Thomas Talbott is Professor Emeritus of Philosophy at Willamette University, Salem, Oregon. He is best known for his advocacy of Trinitarian Universalism. Due to his book The Inescapable Love of God and other works he is one of the most prominent Protestant voices today supporting the idea of universal salvation.[citation needed] The 2003 book Universal Salvation?: The Current Debate presents Talbott's "rigorous defense of universalism" together with responses from various fields theologians, philosophers, church historians and other religious scholars supporting or opposing Talbott's universalism. Talbott contributed the chapter on "Universalism" for The Oxford Handbook of Eschatology.[1]

Universalist Argument[edit]

Talbott has offered three propositions which many traditional Christians consider are biblically based but Talbott considers can not all be true at the same time:

  1. God is totally sovereign over human destinies.
  2. God is entirely loving and wills that all people be reconciled to Him in relationship.
  3. Most people will experience endless, conscious torment in hell.[2]
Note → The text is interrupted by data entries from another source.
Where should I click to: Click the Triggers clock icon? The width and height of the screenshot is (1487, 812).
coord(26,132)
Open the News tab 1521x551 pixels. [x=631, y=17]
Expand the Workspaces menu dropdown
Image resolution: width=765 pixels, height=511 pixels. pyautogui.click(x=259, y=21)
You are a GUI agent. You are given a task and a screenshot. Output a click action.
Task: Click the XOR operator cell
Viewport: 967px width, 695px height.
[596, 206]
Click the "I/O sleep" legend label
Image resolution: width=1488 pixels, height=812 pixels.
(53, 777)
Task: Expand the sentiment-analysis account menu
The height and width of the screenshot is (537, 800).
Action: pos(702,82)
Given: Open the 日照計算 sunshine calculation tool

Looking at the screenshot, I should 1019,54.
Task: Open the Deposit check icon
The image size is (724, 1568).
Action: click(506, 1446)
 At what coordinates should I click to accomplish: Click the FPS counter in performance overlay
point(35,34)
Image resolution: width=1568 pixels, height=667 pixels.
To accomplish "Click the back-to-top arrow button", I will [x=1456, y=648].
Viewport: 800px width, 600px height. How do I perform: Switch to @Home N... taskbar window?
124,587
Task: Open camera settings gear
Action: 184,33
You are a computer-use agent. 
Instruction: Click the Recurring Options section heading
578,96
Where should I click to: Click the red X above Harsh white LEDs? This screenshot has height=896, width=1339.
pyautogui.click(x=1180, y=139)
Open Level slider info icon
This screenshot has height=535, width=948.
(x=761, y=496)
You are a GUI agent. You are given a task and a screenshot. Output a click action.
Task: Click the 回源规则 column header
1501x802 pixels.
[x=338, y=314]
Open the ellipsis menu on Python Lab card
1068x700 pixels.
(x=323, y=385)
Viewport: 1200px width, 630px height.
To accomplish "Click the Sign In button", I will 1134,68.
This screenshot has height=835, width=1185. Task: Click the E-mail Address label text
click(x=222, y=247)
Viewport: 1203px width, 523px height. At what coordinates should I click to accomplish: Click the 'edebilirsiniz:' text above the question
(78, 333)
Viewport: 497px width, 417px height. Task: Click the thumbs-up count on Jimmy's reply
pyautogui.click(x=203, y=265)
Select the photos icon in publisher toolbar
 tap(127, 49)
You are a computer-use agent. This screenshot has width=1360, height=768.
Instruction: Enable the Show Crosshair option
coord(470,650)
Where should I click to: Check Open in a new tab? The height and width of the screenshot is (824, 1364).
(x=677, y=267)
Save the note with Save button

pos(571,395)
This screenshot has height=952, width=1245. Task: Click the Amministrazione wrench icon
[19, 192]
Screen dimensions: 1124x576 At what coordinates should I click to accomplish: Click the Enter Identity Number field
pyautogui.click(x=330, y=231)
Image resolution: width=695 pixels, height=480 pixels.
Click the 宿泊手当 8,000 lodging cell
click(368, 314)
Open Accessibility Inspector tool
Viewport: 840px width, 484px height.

Arguments against Talbott's views[edit]

However those objecting to Talbott's view note that there are multiple biblical verses describing hell as the fate of the wicked. Traditionally;

  1. Arminians resolve this by disagreeing with #1. Some people will resist the grace of God and choose a life-path that results in everlasting separation from God.
  2. Calvinists resolve this by disagreeing with #2. God graciously elects some to be saved and either passes over the rest in their sin (single predestination) or elects others to be damned (double predestination)—those who are to be everlastingly punished according to the doctrine of double predestination.
  3. Christians who believe in Christian mortalism and conditional immortality, for example Seventh-day Adventists, typically disagree with #3, and propose the doctrine of annihilationism as an alternative solution to Talbott's proposed problem.

Problem of Evil[edit]

In the September 1987 edition of the periodical Christian Scholar's Review,[3] Talbott sought, as he explains in a more recent comment, "to make some ideas then current in the philosophical literature available to a wider audience of non-philosophers."[4] He sought to explain, for example, how Alvin Plantinga's Free Will Defense had transformed the way in which contemporary philosophers approach the so-called problem of evil and why, in particular, even atheistic philosophers came to abandon the claim that evil is logically inconsistent with the existence of God. But at the end of this article, Talbott also ventured into more controversial territory, suggesting ways in which even the tragic suffering of innocent children might contribute, in the end, to the future blessedness of all people (including the children who suffer). In accordance with his affirmation of universal reconciliation, he thus expressed the hopeful belief that "every innocent child who suffers will one day look upon that suffering as a privilege because of the joy it has made possible: the joy of knowing that one has been used by God in the redemption of others, the joy of that final union or reunion in which love's triumph is complete and all separation from others is finally overcome. I would ask but two things of those who [might understandably] reject such a view: first, that they resist the temptation to moralize, and second, that they consider the alternatives carefully."[5]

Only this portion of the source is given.